- BRIEF: Report the lines of the data below that contain the string "pixels".

----

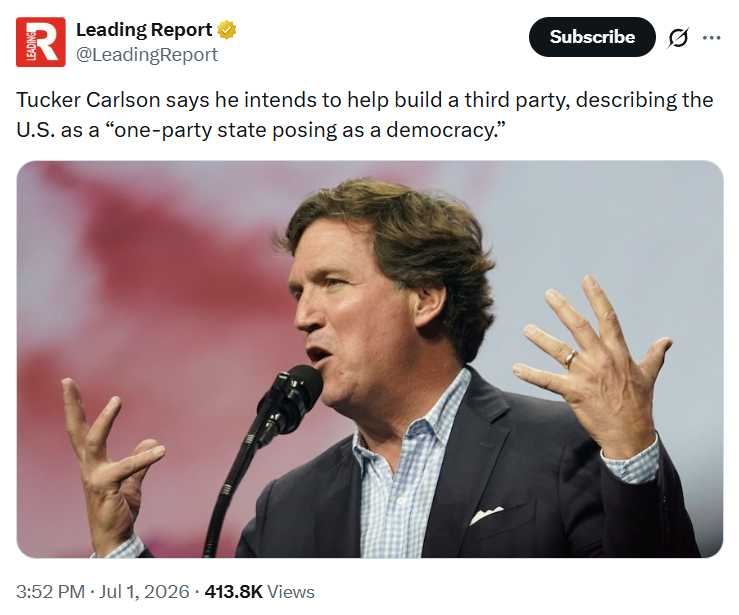
Task: Click the gold verified badge
Action: [x=227, y=30]
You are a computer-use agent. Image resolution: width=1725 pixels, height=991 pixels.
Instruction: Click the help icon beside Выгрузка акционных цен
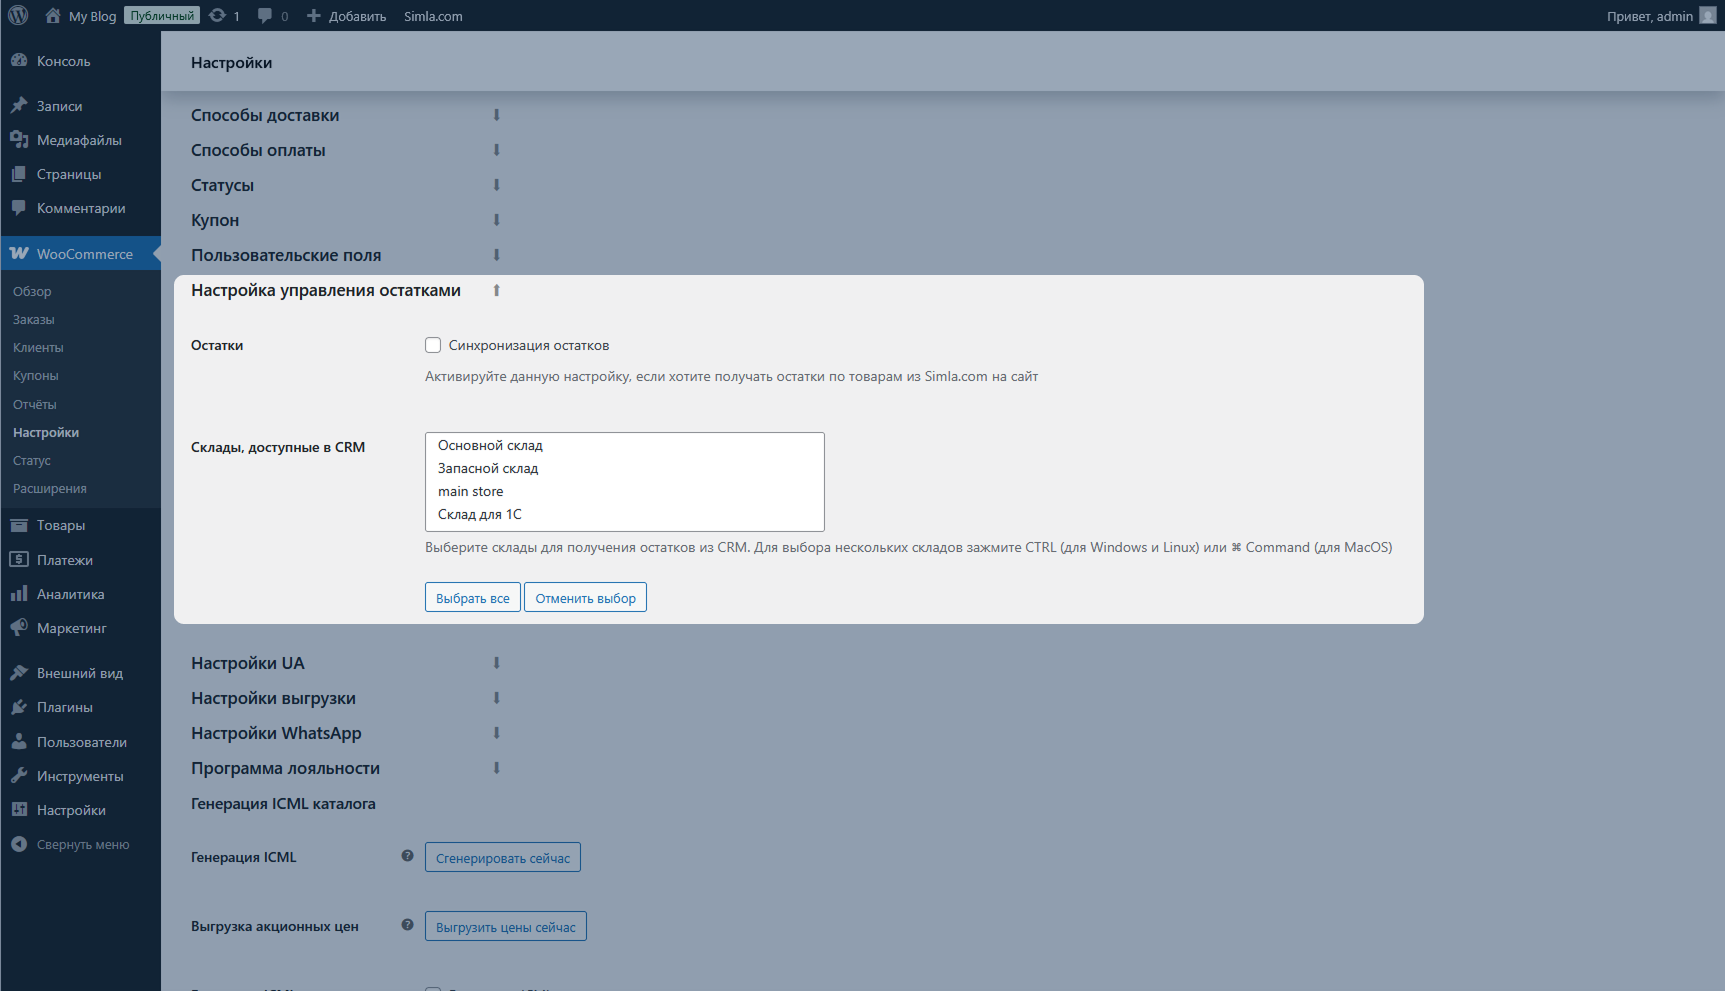click(407, 925)
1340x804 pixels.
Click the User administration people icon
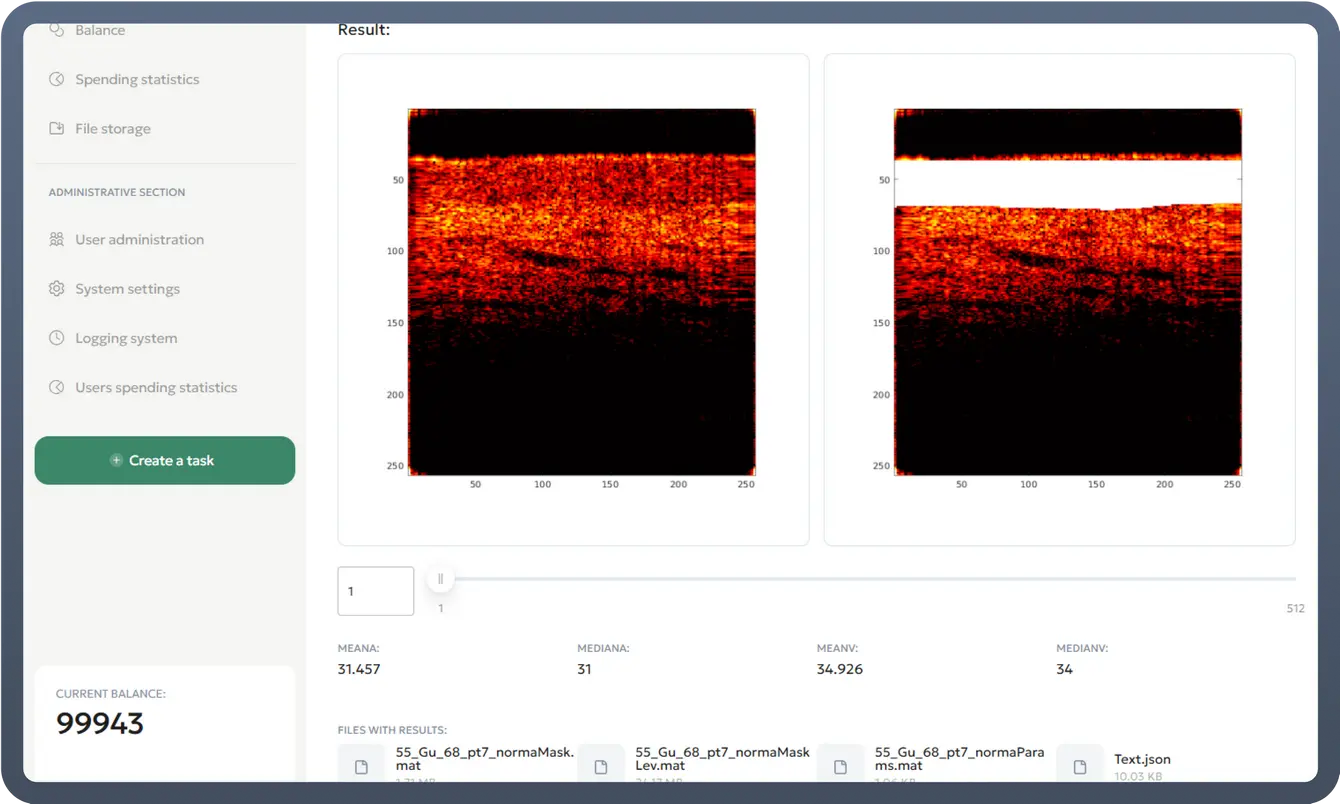pyautogui.click(x=57, y=240)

----

- EXERCISE SOLUTION:
You are a computer-use agent. Image resolution: width=1725 pixels, height=991 pixels.
1340x804 pixels.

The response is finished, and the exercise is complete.